Has this been discussed somewhere before? This is a “spec” to incorporate an MPE keyboard to the E1. The goal is to allow to play synths from the E1 itself, send notes to program sequencers, play pads and arpeggios… The goal is not to cover piano Études or substitute your 8x8 pads groovebox on live performances.
Maybe there is another product that already implements a keyboard with knobs and this detail here is not needed but it was fun to write this down anyway.
The E1 has 12 touch-sensitive knobs, two buttons already used to go up and down, and then some more. This is all the hardware needed to have an MPE “keyboard”, right? The chromatic scale has 12 notes and most scales likely to be used by E1 owners will have 12 or less notes. And anyway, with the arrows up & down longer scales could be covered as well, just not as conveniently (and there is the display too).
This is how it could work:
- The notes would be placed in two rows without gaps, with the root note in the bottom left followed by the first interval on the right, and jumping to the row above for the 7th interval. Just like your average pads / groovebox.

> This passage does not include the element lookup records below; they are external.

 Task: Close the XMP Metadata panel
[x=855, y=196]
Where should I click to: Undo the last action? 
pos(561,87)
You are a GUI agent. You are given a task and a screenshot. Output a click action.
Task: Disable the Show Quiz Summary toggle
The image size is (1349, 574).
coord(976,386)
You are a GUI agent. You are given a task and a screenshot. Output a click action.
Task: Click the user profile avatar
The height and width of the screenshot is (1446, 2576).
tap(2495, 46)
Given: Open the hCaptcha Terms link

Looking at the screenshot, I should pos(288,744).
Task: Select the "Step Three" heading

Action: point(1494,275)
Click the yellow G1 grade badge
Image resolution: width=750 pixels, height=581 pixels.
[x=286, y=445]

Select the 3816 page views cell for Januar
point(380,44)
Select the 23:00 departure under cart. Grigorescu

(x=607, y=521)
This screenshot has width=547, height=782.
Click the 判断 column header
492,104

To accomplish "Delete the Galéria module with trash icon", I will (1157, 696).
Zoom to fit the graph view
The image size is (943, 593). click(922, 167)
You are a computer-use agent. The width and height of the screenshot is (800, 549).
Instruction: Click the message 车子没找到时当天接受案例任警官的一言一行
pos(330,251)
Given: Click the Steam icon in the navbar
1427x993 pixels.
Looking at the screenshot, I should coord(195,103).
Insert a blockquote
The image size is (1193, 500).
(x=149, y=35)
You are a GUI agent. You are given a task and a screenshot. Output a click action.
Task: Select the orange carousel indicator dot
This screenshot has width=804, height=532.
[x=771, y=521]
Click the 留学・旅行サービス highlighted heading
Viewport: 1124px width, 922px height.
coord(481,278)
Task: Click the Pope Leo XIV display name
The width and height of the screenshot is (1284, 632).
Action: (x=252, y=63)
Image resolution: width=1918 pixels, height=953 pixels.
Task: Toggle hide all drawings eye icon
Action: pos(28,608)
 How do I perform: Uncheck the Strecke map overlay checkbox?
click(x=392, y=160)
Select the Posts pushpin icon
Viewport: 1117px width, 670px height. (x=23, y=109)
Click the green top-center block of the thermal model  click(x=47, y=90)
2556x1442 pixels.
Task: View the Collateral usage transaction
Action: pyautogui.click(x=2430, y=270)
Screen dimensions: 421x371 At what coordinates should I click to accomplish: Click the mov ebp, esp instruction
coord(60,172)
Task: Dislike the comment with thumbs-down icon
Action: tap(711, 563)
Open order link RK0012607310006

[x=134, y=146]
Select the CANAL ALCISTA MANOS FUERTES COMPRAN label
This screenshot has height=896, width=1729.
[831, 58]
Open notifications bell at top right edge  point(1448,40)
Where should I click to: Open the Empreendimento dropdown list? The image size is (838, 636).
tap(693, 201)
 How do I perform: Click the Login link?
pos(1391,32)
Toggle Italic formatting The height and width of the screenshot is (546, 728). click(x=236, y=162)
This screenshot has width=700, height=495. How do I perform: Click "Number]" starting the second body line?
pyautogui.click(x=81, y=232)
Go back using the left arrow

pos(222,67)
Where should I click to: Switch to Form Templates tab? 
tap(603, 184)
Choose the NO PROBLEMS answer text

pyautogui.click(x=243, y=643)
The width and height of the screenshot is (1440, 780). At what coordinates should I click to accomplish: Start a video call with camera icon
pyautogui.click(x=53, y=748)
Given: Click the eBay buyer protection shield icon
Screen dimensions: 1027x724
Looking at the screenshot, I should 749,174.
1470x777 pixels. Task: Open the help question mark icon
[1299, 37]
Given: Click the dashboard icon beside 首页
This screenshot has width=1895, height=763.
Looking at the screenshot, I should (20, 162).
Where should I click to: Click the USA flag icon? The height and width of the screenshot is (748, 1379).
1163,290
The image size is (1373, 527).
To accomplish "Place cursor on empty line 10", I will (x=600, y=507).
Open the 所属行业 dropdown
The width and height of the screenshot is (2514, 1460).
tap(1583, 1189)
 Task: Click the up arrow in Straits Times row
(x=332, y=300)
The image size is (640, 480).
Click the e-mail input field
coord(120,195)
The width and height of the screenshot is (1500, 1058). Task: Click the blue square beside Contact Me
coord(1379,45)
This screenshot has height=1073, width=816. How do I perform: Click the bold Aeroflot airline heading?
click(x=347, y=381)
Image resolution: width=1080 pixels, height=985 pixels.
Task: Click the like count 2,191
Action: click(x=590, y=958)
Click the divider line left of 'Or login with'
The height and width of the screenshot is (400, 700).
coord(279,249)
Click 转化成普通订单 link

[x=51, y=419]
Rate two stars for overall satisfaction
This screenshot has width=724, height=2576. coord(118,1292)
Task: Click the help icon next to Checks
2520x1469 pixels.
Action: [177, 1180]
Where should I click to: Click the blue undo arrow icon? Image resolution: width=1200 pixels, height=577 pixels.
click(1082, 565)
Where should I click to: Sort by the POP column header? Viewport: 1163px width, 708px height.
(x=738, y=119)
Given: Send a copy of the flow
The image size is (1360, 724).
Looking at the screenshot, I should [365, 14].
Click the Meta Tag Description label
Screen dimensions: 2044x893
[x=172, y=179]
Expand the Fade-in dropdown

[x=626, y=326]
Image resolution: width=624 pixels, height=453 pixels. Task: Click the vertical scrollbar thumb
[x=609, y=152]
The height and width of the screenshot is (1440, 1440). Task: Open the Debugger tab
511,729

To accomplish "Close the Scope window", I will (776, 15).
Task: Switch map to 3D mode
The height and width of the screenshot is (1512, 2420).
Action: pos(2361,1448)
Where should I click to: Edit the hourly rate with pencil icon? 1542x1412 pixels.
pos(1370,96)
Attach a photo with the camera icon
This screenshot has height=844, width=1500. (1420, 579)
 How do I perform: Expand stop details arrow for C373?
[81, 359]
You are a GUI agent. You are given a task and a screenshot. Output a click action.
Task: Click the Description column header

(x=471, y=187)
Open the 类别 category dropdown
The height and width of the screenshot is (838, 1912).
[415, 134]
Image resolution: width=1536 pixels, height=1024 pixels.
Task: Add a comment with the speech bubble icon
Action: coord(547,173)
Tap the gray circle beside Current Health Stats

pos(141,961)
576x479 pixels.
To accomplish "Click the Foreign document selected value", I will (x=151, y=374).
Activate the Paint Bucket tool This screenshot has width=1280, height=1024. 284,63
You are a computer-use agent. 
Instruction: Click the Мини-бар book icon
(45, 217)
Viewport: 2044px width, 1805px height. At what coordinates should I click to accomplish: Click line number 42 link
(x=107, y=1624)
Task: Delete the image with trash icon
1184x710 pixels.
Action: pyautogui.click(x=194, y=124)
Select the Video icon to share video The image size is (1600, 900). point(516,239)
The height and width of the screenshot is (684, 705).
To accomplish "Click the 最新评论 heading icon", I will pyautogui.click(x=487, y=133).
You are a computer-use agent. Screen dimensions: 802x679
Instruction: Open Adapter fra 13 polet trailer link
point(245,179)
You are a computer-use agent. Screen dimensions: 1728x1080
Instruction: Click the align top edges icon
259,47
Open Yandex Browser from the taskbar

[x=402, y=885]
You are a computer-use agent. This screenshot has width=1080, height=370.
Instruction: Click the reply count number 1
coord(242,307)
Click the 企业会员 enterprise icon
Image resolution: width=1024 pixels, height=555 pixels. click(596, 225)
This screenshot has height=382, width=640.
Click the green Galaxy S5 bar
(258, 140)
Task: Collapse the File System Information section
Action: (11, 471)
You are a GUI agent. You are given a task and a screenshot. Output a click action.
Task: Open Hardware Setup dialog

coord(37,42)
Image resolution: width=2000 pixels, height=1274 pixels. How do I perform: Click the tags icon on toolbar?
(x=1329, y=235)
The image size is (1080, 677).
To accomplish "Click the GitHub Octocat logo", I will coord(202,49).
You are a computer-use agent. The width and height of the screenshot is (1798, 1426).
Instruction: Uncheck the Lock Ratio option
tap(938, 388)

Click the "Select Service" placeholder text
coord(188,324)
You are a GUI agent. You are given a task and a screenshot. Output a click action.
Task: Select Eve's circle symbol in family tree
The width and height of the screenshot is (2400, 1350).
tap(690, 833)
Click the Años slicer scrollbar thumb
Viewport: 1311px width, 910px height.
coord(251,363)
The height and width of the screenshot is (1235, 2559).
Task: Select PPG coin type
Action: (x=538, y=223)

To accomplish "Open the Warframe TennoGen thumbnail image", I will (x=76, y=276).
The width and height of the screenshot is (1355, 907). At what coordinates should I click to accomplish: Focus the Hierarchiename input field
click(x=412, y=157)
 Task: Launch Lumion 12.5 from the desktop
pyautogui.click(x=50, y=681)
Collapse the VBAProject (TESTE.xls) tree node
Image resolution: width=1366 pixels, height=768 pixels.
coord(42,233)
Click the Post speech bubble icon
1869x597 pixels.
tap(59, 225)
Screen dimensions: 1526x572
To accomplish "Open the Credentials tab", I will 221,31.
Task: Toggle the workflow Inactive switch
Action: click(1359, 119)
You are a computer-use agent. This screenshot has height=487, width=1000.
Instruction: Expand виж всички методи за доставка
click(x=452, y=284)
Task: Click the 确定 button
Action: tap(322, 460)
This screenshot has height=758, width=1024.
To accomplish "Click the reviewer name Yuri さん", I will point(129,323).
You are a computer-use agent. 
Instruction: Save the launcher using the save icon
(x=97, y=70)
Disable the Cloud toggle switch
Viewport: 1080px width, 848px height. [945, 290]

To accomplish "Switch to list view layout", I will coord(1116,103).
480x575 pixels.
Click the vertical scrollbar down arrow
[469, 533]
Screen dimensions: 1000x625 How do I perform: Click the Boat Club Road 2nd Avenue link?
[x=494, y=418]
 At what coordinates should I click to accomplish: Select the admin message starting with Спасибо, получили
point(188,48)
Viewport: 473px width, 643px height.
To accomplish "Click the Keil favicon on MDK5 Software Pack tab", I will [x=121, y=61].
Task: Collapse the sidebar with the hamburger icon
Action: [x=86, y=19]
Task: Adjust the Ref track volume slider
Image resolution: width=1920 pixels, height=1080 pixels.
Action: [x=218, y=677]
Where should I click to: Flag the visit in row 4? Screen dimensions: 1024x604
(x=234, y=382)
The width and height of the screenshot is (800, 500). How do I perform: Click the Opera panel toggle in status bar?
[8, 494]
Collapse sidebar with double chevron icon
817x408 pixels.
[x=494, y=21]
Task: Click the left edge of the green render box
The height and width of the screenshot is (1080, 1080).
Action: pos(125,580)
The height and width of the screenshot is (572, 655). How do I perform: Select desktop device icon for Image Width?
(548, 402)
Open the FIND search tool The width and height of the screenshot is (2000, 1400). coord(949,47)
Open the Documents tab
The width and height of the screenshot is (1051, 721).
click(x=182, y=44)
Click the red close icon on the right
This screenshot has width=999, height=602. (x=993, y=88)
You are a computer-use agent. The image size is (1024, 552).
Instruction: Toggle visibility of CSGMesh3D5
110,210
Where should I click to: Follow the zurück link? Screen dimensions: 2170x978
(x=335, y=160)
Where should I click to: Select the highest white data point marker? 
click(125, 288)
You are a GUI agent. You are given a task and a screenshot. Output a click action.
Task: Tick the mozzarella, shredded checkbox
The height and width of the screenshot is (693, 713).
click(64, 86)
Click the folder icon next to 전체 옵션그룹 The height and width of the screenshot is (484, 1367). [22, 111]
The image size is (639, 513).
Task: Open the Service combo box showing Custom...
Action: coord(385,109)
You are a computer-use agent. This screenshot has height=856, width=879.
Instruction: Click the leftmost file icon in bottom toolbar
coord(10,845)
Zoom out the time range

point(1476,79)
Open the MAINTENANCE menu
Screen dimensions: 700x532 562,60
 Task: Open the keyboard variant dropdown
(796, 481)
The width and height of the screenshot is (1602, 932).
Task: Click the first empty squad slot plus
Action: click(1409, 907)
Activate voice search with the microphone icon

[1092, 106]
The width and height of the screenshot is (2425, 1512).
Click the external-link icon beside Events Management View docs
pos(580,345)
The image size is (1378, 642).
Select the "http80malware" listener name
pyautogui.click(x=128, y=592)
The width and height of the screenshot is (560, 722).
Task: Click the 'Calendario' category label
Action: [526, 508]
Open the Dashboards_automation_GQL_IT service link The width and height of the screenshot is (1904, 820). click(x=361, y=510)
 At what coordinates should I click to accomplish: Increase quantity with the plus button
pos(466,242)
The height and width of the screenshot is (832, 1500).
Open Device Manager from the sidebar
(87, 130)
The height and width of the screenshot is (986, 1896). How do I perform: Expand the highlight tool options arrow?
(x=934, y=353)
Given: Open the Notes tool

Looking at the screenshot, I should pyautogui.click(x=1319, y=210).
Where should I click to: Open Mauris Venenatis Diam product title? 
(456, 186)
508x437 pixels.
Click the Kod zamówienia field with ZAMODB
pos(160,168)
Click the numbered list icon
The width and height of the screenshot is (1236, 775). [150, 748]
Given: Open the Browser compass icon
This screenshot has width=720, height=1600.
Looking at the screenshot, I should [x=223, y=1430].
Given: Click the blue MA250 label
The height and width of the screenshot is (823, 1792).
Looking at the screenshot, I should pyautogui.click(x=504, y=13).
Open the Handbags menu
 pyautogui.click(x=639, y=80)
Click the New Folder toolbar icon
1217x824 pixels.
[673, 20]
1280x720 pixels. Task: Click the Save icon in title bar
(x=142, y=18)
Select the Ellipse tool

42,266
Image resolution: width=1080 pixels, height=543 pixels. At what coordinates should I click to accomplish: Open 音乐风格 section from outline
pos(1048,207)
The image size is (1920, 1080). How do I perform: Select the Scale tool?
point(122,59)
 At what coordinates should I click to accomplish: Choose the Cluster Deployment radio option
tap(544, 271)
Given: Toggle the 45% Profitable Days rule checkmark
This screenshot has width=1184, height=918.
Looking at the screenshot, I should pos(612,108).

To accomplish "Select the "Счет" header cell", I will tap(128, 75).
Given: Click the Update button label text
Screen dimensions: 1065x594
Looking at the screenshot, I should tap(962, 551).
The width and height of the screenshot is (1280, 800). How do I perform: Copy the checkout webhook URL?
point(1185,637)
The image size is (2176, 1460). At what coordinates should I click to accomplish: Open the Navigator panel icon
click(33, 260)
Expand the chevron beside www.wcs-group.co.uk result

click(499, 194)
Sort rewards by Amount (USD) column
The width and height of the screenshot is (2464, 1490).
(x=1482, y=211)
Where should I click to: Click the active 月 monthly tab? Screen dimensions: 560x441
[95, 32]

- In theory there could also be a representation of a piano keyboard, with the bottom row for white keys and the top row for black but… the regular piano layout assumes 7 white keys in a scale, so either we miss a knob or we need to improvise a solution like using the knob of the top right for B…
- Tapping/touching the knobs produces the expected toned pitches, just like a piano keyboard or pads. This would be enough for a minimum viable product.
- Holding and turning the knobs produces microtones. We could consider several options:
- Each knob can cover their own pitch range without overlapping with the ranges of the other knobs. In a chromatic scale that would be half semitone up & down.
- Each knob can reach until the note of the next knob. In a chromatic scale that would be one semitone up & down.
- Each knob can go all the way up & down as long as you keep turning the knob.
- No matter what, a double tap on the knob would bring back the original pitch for the knob.
- There are more details that can be considered:
- Mono / Poly
- Sustained notes, where a note plays until you touch the same knob again.
- Legato, where a note keeps playing until the next knob is touched.
This keyboard could be programmed without hardcoding the chromatic tones. Other scales, traditional or contemporary microtonal, should feel at home as well. With a display and a desktop editor, the E1 already has the infrastructure to offer all kinds of customization. This would make the E1 also attractive to the very interesting, experimental and (still?) niche “microtonal crowd”.